(Saved entries)
╔══

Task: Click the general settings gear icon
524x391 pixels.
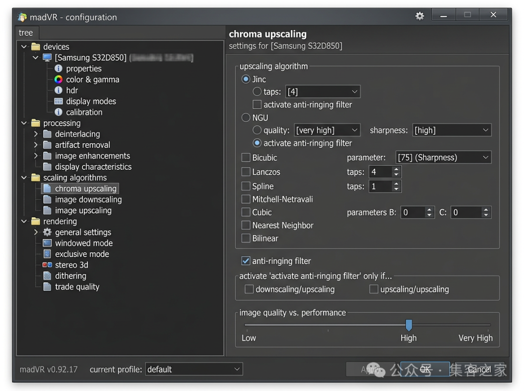Action: [x=47, y=232]
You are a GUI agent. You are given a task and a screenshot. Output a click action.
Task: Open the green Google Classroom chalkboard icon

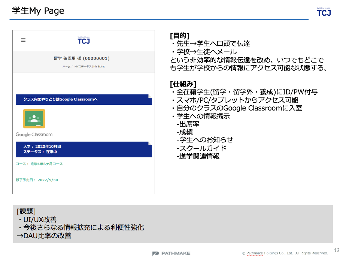34,119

╚══

### Work to complete
Output each record above exactly; omit the images.

### Answer area
Task: Click the general settings gear icon
524x391 pixels.
Action: [x=47, y=232]
You are a GUI agent. You are given a task and a screenshot. Output a click action.
Task: Open the green Google Classroom chalkboard icon

34,119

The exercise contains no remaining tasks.